Keyspace List for WPA on Default Routers
(06-27-2020, 08:53 PM)fart-box Wrote:
Quote:A book can't possibly be 37^11 (times 13 characters), that's probably more storage than atoms in the universe!

That's why we make a word-list (or a key-gen).

And I misspoke a couple of posts ago, referring to "books" containing 37^11 passwords. Please replace the word "books" with the word "chapters" in that post.

Books contain "chapters", (one chapter for each leading character), and each chapter contains 37^11 passwords, so the NVG589 book, for instance, contains 6 chapters, with each chapter containing 37^11 passwords. And don't forget, we have to stack those books until we have 1e19 lines (or passwords), even though we're not going to count every single line because we have to stop somewhere.

That's why we find a "seed", and why that seed must be eight to ten digits in length. The seed allows us to skip over all the stuff we don't want, (useless passwords consuming massive amounts of space) and just keep the good stuff.

As I stated back when Royce re-opened this thread, the proper seeds will create word-lists that each contain just over twelve billion passwords. Each password contains twelve characters, plus a new line byte, so thirteen times twelve billion makes a word-list around 165 Gb in size. If stored as files, you'll need 500 Gb of storage space to store all three word-lists. (The math using these figures comes to around 145 Gb per word-list, but these figures are not exact. The actual size on disk is right around 165 Gb per word-list.)
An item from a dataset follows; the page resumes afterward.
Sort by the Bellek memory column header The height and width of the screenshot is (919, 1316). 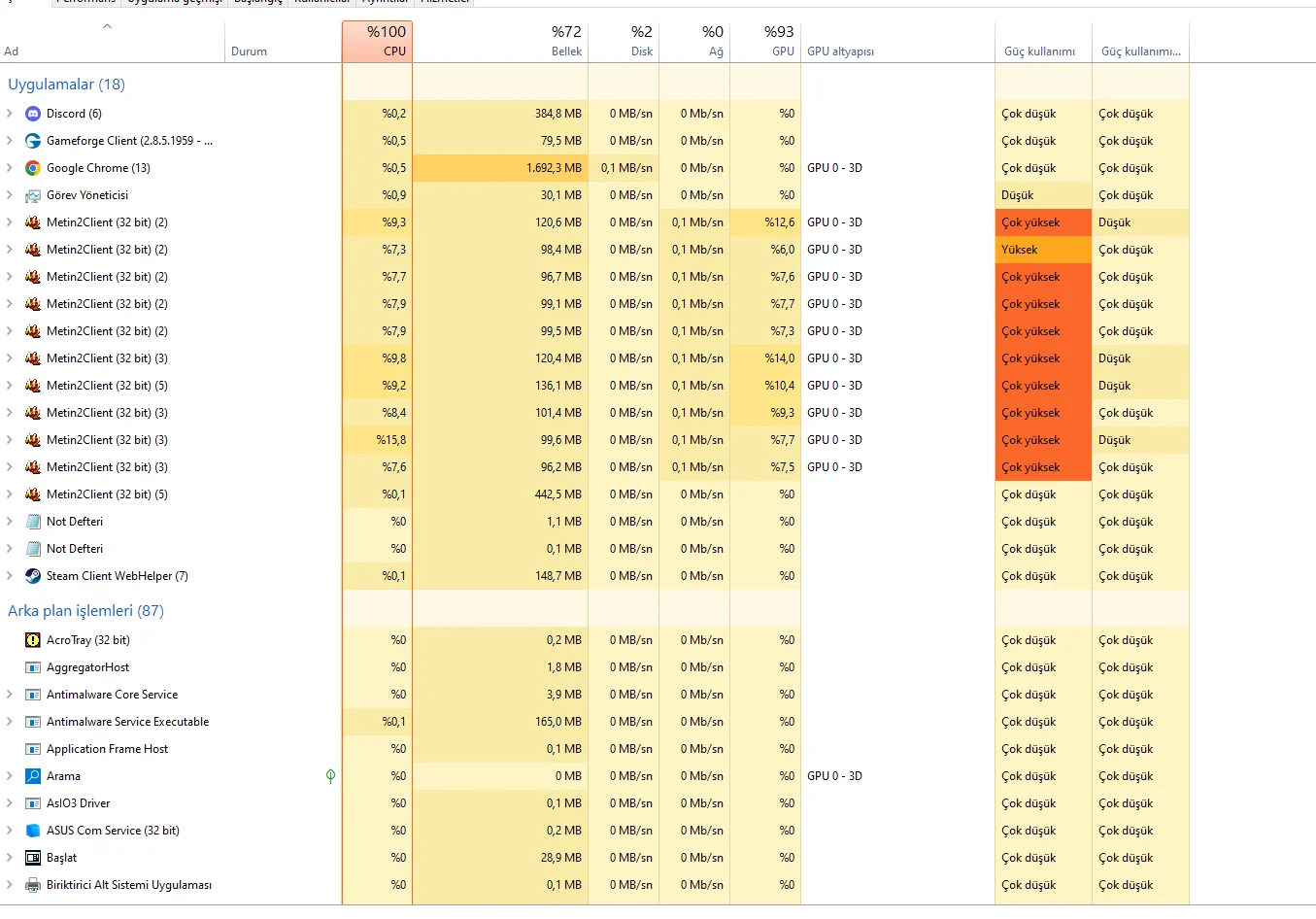(x=500, y=42)

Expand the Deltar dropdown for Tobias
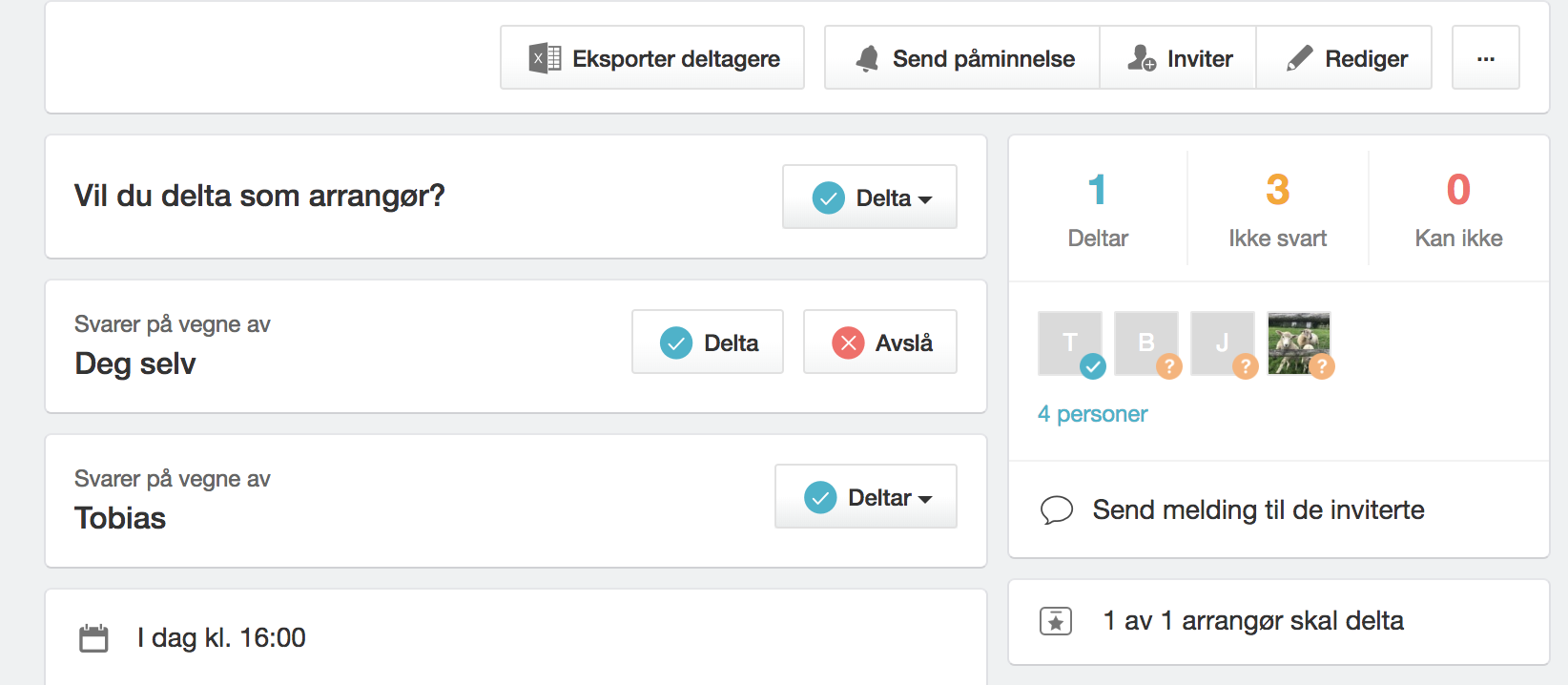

Twelve billion passwords sounds like a lot, but I use one particular computer with a single GPU card to test everything because it tests about 1,000 hashes per second, which makes doing the math pretty simple. Cracking one single four part handshake using any one of those 165 Gb word-lists can be done in under 24 hours on that machine alone. Naturally, that time is substantially reduced when I fire up the other machines, but 1,000 hashes per second makes it easier for you to calculate the speeds your rig will attain.

And one more thing... I don't know if you've read this entire thread, or if you've paid attention, but Mr. Fancypants is responsible for all of the original work, which was done in Python, and even though he made some mistakes, Soxrok simply took on the task of converting the Python code to C, mistakes included. In his own words, Mr. Fancypants "just got lucky" in finding a seed. I've always put my faith into a more mathematical solution.

The point being,  you haven't just generated "the wrong" dictionaries. They will work, sometimes, if you "just get lucky". You've got 2,147,483,647 chances to get lucky, or you can opt for the mathematical solution and have 12 billion chances to get it right every time.

Just curious, have you tried compressing all of those wordlists, compressed into a zip or gzip file, and then loading/using them with Hashcat 6?  I haven't tested this latest feature of Hashcat 6, the ability to use wordlists in a zip of gzip file, but maybe with this latest feature, the amount of required disk space can be reduced by quite a bit.

Plain text files usually compress well, so this might be worth checking.